● CONSIGNE
D'après la critique d'album plus bas, où ce troisième album a-t-il été en grande partie écrit et produit ?

● SECTION DU DOCUMENT
◆ ◆ ◆ ◆ ◆

Ainsi, son troisième album qui a été majoritairement écrit et produit dans la maison de ses parents à Echo Lake (sic) est à l’image des précédents : il évoque le rêve, l’enfance et la solitude, le tout avec une pochette que l’on aurait pu glaner sur Tumblr dans les années 2010. Malgré tous ces indicateurs de ringardise, le disque du garçon est sorti en juillet dernier et est trop appliqué et sincère pour être une blague. Nous avons affaire à un artiste multi-instrumentaliste qui a décidé que sa langue naturelle était cette bedroom pop chillwave / synthwave que plus personne ne prend au sérieux – sauf lui – et il s’y consacre tout entier.
D’autant que le disque qu’il nous présente, s’il contient sa dose de caricature du sous-genre avec ce mixage voix si distant et ces bruits parasites façons K7 et autres obsessions de la bedroom pop, ne manque pas d’ampleur. Dans les limites imparties par le genre, notamment l’évident easy-listening, il trouve des mélodies assurées de succès : Inside Illumination et sa ligne de guitare très claire qui rappelle immanquablement Craft Spells et un post-post-post-punk dans un monde post-post-post-capitaliste. Le refrain, qui n’a rien à envier aux tubes chillwave qui nous intéressaient en 2010, procure le plaisir d’un saut dans le temps. Le jeune millennial y répète « I don’t want to be afraid » comme pour nous prévenir de sa fébrilité qui l’oblige à se barricader dans cette bulle d’authentoc et de dérives régressives. Sa génération n’en a pas fini avec la musique doudou et calcifiée.
Le disque s’écoule dans cette même veine et s’interrompt à quelques occasions pour des références qui dialoguent toujours avec des années 1980 fantasmées : sur l’ample et douteuse conclusion (Flood), Peter Michel se permet l’introduction sans préavis d’une plage de synthé en direct référence à du John Carpenter metastasé qui s’échangeait sur YouTube sous la bannière de synthwave avec son imagerie Miami Vice.

◆ ◆ ◆ ◆ ◆

● ENSEMBLE DE LIGNES

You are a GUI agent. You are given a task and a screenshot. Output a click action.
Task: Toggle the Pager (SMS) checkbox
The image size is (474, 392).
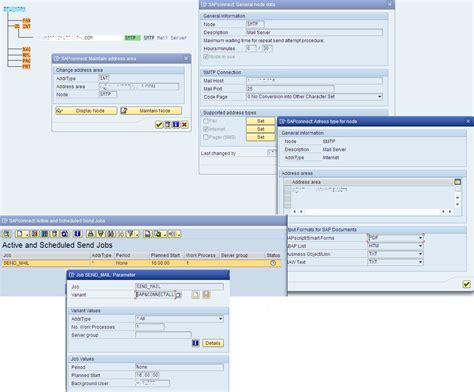pyautogui.click(x=206, y=137)
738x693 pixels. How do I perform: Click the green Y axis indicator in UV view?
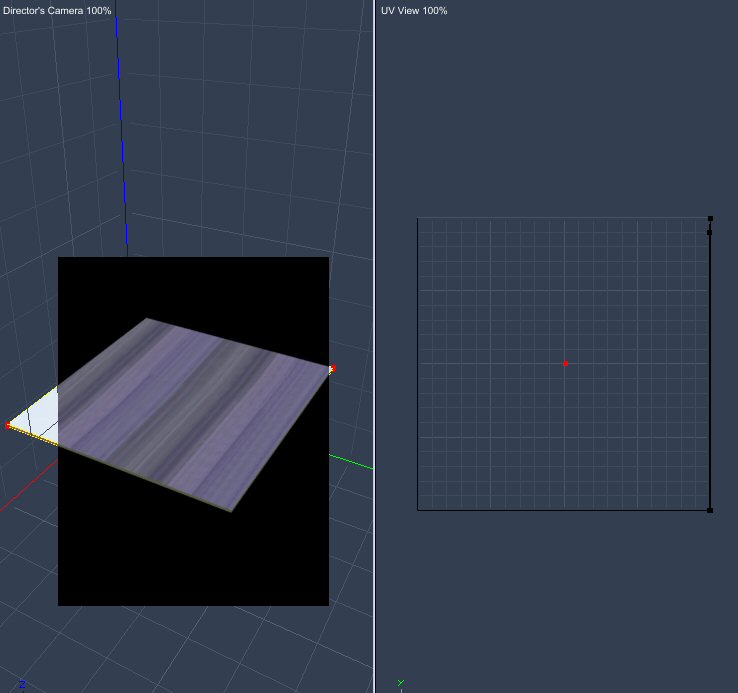pyautogui.click(x=400, y=684)
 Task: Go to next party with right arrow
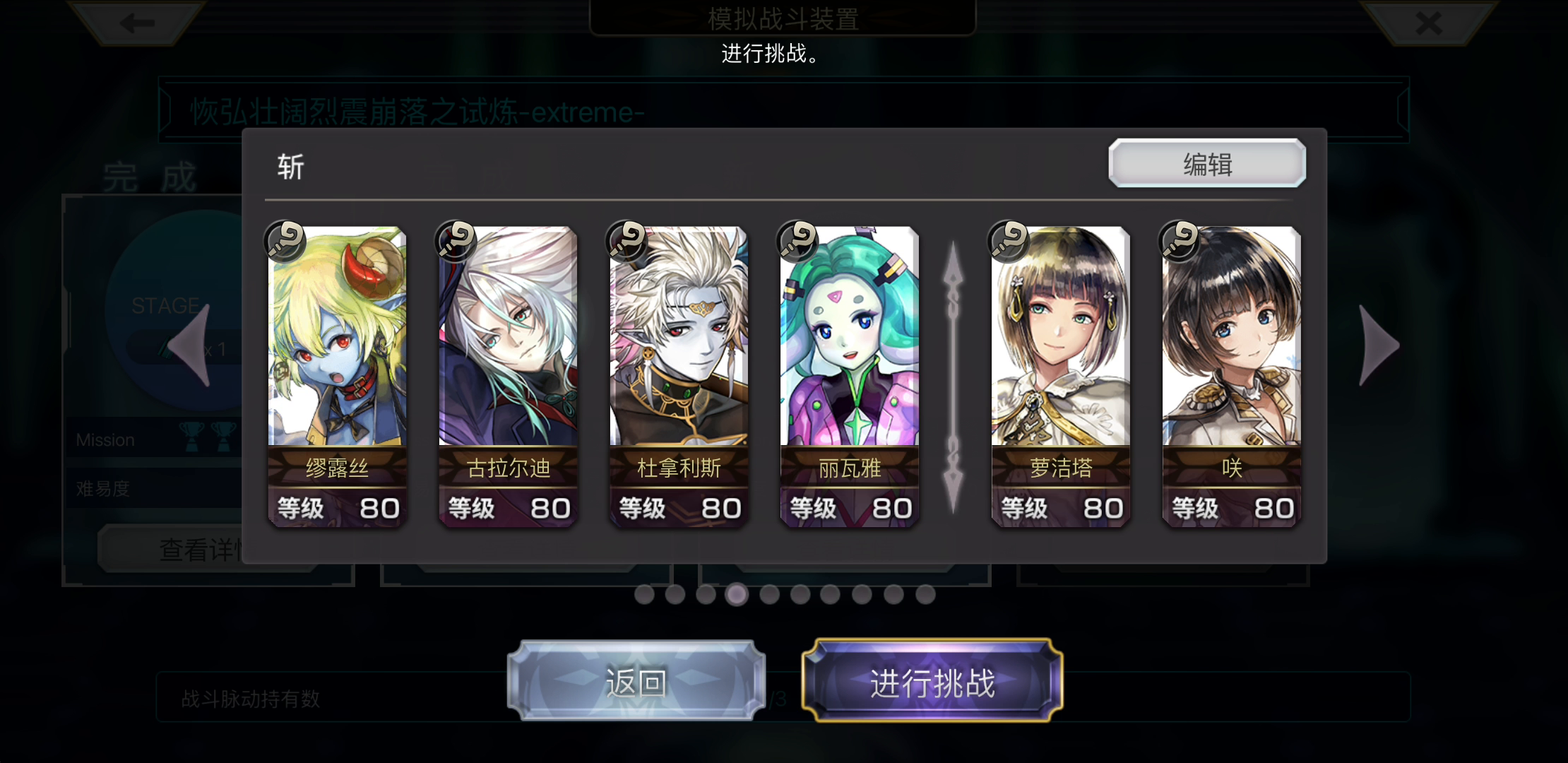(1379, 346)
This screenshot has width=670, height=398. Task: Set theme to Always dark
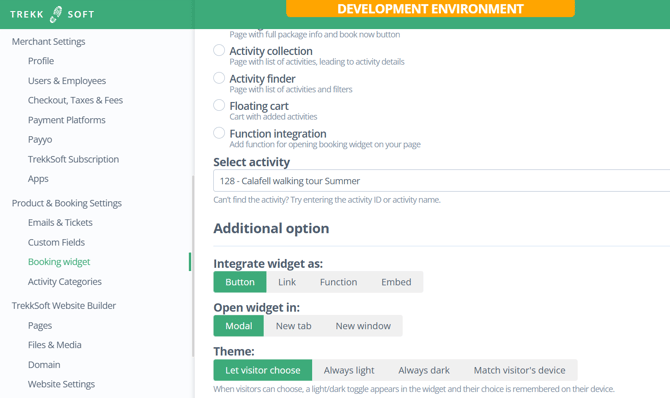point(424,370)
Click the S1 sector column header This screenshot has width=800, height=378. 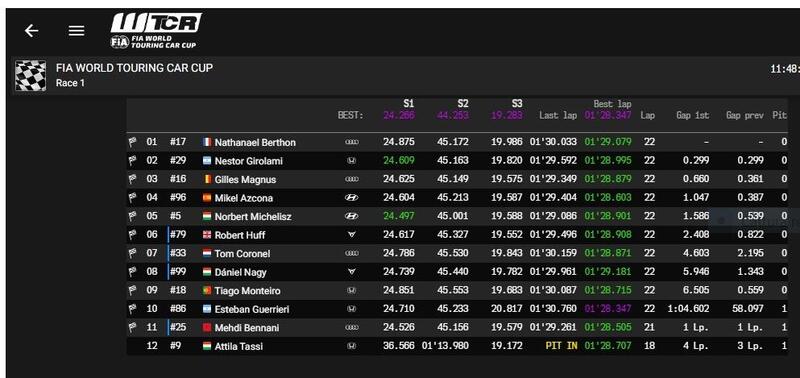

◆ ◆ ◆ ◆ ◆

● VOTRE RÉPONSE
Dans la maison de ses parents, à Echo Lake.